Suni tartışmalarla gündem oluşturmaktan başka bir gayelerinin olmadığı; sükutu hayale dönüşen ışık açma kapama ve kırmızı kart hamleleriyle beraber adliye ve belediye binaları önündeki eylemlerinden rahatlıkla anlaşılabiliyor.
‘Bizdeki muhalefete göre Türkiye nasıl olmalı?’ diye kabaca düşündüğümüzde söylemlerinden ortaya çıkanlar gerçekten şaşırtıcı…
Gazeteciler suç işleme özgürlüğüne sahip olacak, suç işlerse gazeteci denilerek gereği yapılmayacak.

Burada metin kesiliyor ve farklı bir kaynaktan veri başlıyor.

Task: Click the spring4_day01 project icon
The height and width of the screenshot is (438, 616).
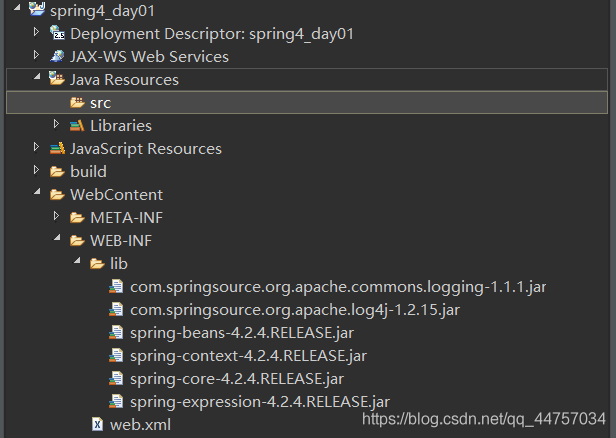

Devletin cumhuriyet başsavcısı; bir belediye başkanı tarafından alenen çocukları ile tehdit edebilecek ama herhangi bir hukuki işlem yapılmayacak.
15 Temmuz ve öncesinde devletin içine sızmış Zekeriya Öz gibi savcılarla cansiperane mücadele eden Akın Gürlek gibi kahraman savcılara geçmişte “Zekeriya Öz devletin saygın bir savcısıdır” diyen muhalefet partisi bugün ‘Zekeriya Öz’ benzetmesi yapacak, bu tutarsızlığa da kimse ses çıkarmayacak.
Bolu Kartalkaya yangın skandalı ile ilgili kendi partisinin belediye başkanını kurtarmak için ‘sahte bilirkişi raporları’ basına servis edilecek, İTÜ öğretim görevlilerinden oluşan genişletilmiş bilirkişi heyetine itiraz edilerek adeta bilime karşı durulacak ama kimse bunu eleştirmeyecek.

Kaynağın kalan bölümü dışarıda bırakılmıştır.